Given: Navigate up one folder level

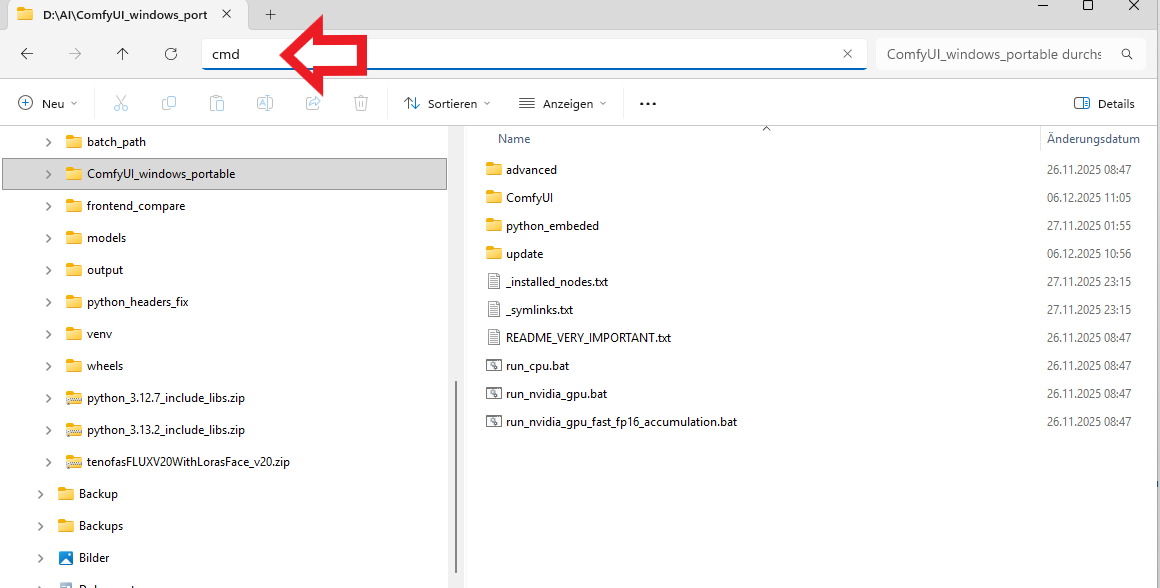Looking at the screenshot, I should tap(122, 54).
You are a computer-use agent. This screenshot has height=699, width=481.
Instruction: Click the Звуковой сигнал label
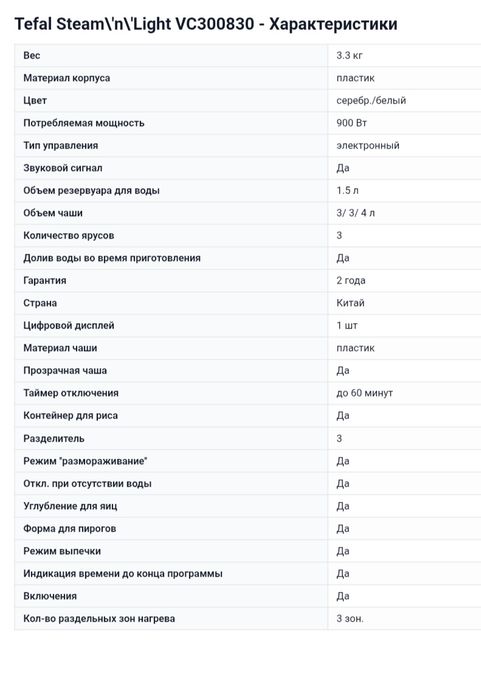point(63,168)
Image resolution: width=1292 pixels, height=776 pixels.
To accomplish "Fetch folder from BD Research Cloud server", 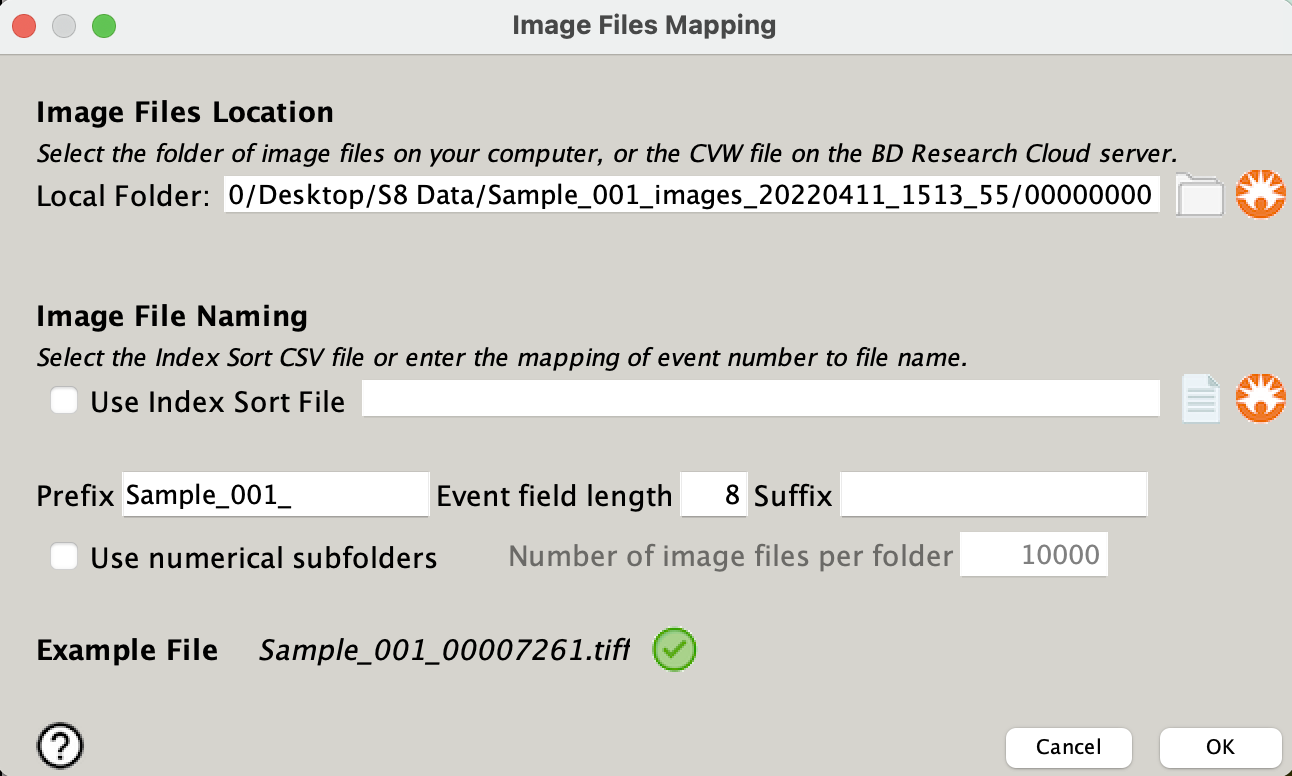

- Work to be completed -
Work out how many lines in the records include "width". Only the number should be given.

- Completed exercise -
2